▸ Activity list:
A - Using the text on the Poetic Podcast episodes, what are the answers to these?
(i) Who composed the music for the podcast Niels Frank made from his poetry collection?
(ii) What year is the letter in Kære mor recorded?
(iii) How many poems are in the Lene Henningsen collection that Atomar is based around?
B - Print the Poetic Podcast text from "Later she wrote" to "of the planet." without any changes.

▸ Text shown:
* * * * *
Niels Frank rewrote his poetry collection “Små guder” (Small gods) (2008) for the podcast, and Rosanna Lorenzen composed the music.
The podcast was the third out of five productions in the series Poetic Podcast Sends 2050, where the poets were given five titles as points of inspiration. CIRKUS 3000 and Lytteposten, the first two in the series, dealt with the title ‘Thing/Nothing’. EFTERTIDEN relates to ‘A Solar Wind in One’s Hair’.
Poetisk Podcast #12: Kære mor (Dear Mom)
Dear Mom, 2050
I’m recording this for you again in the hope that
you will wake up one day
then I’ll tell you everything
you can move in
here with us
I cleaned up for you
the house is as it was when they fetched you
Every day I think about calling you
I forget that you aren’t here
a little further down the road
lives a man whose wife
has also been fetched
Kære mor is a letter, to Mom, recorded in 2050.
The letter gradually records the contours of how the world looks and feels.
Text (Danish): Nanna Storr-Hansen.
Voice, interpretation & sound effects: Birgitte Lundtoft & Mia Edelgart.
Kære mor was the fourth in the series Poetic Podcast Sends 2050, where the invited poets were given five titles as points of inspiration. Kære mor relates to the title ‘A Solar Wind in One’s Hair’.
Poetisk Podcast #13: Atomar (Atomic Scars)
Atomar is based around a collection of 40 poems by Lene Henningsen, read aloud by Marina Bouras and Jens Albinus, with sound and music by yours truly.
One of Lene’s initial images for the collection was in terms of form:
I saw pages with spread, splintered words before me, with countless variations of spaces and pauses between the statements of the words, images, “melody lines”.
Later she wrote that:
Atomar starts from a present, a real lived present, and visions break out from that present in attempts at change, expansion, movement. The eruptions are violent, atomic. There is cultural criticism, but also the desire to remember the beautiful, the deeply culture-bearing. There is in the microcosm a sadness over the difficulty or impossibility of relationships, and in the macrocosm sadness over something similar; the impossibility of peace and care of the planet.
* * * * *
▸ Records:

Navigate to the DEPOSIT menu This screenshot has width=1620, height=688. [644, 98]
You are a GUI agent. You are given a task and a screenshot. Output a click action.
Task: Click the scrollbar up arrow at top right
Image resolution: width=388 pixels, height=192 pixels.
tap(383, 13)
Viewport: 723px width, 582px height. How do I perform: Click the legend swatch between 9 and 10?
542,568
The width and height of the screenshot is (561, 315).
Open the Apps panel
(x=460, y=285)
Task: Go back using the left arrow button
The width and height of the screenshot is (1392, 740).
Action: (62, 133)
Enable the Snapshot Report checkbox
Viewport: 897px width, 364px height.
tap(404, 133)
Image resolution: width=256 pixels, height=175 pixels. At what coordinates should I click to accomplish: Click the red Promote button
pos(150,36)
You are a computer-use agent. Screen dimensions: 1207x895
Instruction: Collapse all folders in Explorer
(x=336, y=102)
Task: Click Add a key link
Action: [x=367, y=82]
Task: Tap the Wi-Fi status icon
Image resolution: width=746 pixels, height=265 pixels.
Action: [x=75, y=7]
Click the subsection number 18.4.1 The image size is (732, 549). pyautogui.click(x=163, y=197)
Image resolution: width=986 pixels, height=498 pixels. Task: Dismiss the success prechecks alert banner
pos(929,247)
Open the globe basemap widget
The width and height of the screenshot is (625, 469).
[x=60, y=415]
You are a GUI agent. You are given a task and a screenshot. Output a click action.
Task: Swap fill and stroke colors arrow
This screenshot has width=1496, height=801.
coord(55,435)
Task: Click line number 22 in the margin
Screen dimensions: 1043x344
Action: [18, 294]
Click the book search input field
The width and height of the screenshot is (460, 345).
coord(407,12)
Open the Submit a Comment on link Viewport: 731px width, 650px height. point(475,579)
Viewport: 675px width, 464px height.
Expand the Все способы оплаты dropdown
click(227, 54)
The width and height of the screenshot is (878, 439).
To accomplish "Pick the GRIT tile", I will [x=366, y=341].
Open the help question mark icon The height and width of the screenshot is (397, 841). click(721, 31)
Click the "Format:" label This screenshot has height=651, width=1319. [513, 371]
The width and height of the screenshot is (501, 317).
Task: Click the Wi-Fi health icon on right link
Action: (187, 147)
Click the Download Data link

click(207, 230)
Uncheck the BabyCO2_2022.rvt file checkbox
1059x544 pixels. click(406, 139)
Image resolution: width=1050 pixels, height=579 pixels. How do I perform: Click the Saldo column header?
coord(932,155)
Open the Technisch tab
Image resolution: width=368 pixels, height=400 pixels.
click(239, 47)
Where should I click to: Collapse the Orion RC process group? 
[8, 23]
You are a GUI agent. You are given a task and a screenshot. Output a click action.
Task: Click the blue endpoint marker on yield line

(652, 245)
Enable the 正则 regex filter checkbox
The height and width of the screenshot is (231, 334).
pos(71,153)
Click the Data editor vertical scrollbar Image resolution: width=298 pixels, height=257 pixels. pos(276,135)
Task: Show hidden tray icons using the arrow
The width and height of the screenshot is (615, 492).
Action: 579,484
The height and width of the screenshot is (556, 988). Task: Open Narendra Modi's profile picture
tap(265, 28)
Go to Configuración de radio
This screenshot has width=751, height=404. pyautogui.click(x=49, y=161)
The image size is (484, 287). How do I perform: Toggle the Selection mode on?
* * * * *
▸ Replies:
A -
(i) Rosanna Lorenzen
(ii) 2050
(iii) 40

B -
Later she wrote that:
Atomar starts from a present, a real lived present, and visions break out from that present in attempts at change, expansion, movement. The eruptions are violent, atomic. There is cultural criticism, but also the desire to remember the beautiful, the deeply culture-bearing. There is in the microcosm a sadness over the difficulty or impossibility of relationships, and in the macrocosm sadness over something similar; the impossibility of peace and care of the planet.